Como defesa pessoal, em quê o aikidô difere de artes marciais como o karatê-dô e o judô, por exemplo?
Sendo muito realista e dizendo o que penso até aqui é que, em nível de defesa pessoal, acho que não faz diferença se é aikidô, karatê, judô ou outra arte marcial. O que realmente deixa alguém preparado para enfrentar uma situação de perigo é a forma como treina. Para quem treina pensando apenas na força, na velocidade e no músculo, nenhuma arte vai resolver – é melhor comprar um revólver. Agora, se alguém quer realmente aprender defesa pessoal para lutar na vida, qualquer uma delas é boa. O aikidô é extraordinário porque ensina a desenvolver a percepção, e diante de uma dificuldade o indivíduo antevê o perigo, se prepara e supera a adversidade. Mas as outras artes também são efetivas, desde que treinadas com o sentido original. Treinar só esportivamente não resolve porque numa situação de vida a pessoa não terá a percepção necessária e não saberá defender-se. Defesa pessoal não é brincadeira: é a nossa vida que está em jogo e vai vencer quem tiver mais percepção. E adquire essa percepção tanto quem treinou karatê antigo quanto quem pratica judô antigo. A defesa pessoal não tem nada a ver com desempenho do corpo, é pura e simplesmente o desempenho da mente. O-sensei disse isso claramente: “No aikidô não se treina o corpo, treina-se a mente”. Qualquer arte marcial tem de treinar e desenvolver o ki, e ele está em todas elas.
Qual é a força que mantém você e seus dois filhos – ambos profissionais bem-sucedidos em suas áreas – lutando pela expansão do aikidô no País?

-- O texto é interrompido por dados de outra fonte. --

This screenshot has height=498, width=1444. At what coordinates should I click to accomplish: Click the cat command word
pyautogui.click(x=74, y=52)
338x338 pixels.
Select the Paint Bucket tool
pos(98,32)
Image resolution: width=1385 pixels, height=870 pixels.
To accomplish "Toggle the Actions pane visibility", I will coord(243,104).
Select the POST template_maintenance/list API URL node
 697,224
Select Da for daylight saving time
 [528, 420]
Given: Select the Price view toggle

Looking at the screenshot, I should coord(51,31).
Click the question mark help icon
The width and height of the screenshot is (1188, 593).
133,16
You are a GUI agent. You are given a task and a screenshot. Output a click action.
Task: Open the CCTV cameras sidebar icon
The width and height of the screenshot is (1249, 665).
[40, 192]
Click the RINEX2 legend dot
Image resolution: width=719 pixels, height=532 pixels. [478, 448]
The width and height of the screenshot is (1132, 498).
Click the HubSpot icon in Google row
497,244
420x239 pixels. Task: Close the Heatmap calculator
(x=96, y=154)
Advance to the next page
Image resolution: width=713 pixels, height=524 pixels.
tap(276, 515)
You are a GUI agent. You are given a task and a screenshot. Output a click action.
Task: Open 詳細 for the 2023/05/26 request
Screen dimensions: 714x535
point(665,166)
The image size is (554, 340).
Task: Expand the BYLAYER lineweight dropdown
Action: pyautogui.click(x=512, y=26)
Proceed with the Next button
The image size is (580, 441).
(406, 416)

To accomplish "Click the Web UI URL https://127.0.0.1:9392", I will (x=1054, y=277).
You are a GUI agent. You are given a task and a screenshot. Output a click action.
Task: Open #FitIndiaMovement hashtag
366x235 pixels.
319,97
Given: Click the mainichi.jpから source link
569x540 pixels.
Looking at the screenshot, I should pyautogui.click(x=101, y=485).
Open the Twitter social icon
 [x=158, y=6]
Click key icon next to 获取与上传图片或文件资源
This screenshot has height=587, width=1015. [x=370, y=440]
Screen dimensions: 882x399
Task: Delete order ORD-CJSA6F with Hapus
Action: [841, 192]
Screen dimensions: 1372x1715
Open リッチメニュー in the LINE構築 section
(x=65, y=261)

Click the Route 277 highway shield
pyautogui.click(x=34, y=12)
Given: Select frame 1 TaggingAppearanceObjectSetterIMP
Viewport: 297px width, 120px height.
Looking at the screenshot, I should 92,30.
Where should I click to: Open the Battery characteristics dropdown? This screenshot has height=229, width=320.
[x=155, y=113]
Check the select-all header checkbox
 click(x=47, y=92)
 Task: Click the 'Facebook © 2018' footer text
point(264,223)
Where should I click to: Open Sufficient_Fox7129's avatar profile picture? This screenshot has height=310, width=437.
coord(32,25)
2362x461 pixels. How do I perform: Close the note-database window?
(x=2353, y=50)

Graças a Deus eles só me dão alegrias em todos os sentidos, tanto na prática do aikidô quanto na vida profissional. Mas não acho que haja uma força: são exemplos que dei a eles e um pouco de sorte. Busquei tratá-los sempre com muito respeito, com muito amor, e ensiná-los a serem responsáveis e cumprir aquilo que combinam, sem deixar que ficassem neuróticos, deixando-os expressar a natureza individual. Cada um de nós possui um jeito próprio. Um deles começou no aikidô há 36 anos e outro treina há 33, e felizmente nenhum parou. São excelentes aikidocas e professores muito bons. A coisa mais importante para ensinar a alguém é ter garra, persistência e disciplina. Isto é como uma arte tradicional japonesa que deve ser transmitida nas aulas do dia a dia, por meio da relação do contato do mestre com o aluno e também do senpai com o kohai.
O renomado professor Leonardo Sodré disse que, ao contrário de outras lutas, o aikidô não afasta as pessoas, ele constrói pontes. Você concorda?
Concordo inteiramente com o que o professor Sodré falou, mas acrescento uma coisa: cada um tem de desenvolver a sua percepção, e uma vez que o faça vai entender que não adianta nada afastar os outros – é preciso aproximar-se. Ou seja, o aikidô é a arte do amor e por isso constrói pontes; porque a ponte une e não afasta. Mas isso é uma consequência: o principal mesmo é o indivíduo desenvolver a sua percepção. O sensei Sodré possui excelente handicap e até onde eu sei, se dedica profissionalmente a arte quase que full time. Então pode estar sempre à disposição dos alunos e vem divulgado bastante o aikidô do Aikikai, principalmente nas redes sociais. Atualmente ele, juntamente com o sensei Gianini, de Curitiba, e os líderes das organizações reconhecidas pelo Aikikai no Brasil, entre outros lidere de dojôs e organizações ligadas a shihans do exterior, estão trabalhando para unir as organizações da modalidade e, se possível, torná-la a entidade oficial representativa do Aikidô que poderá ser reconhecida pelo governo brasileiro. Isto será muito bom para acabar com intrigas e até, a falta de ética de algumas pessoas despreparadas que se colocam como mestres. Por outro lado, esta união poderá ajudar a viabilizar maior intercambio técnico entre os diversos membros, proporcionando uma sinergia benéfica para a arte. A boa política, lubrifica as relações, e promove o crescimento mutuo. O-Sensei dizia que o aikidô seria a verdadeira democracia, ou seja, a união de todos para o bem comum e nunca para o benefício egocêntrico de ditadores neuróticos.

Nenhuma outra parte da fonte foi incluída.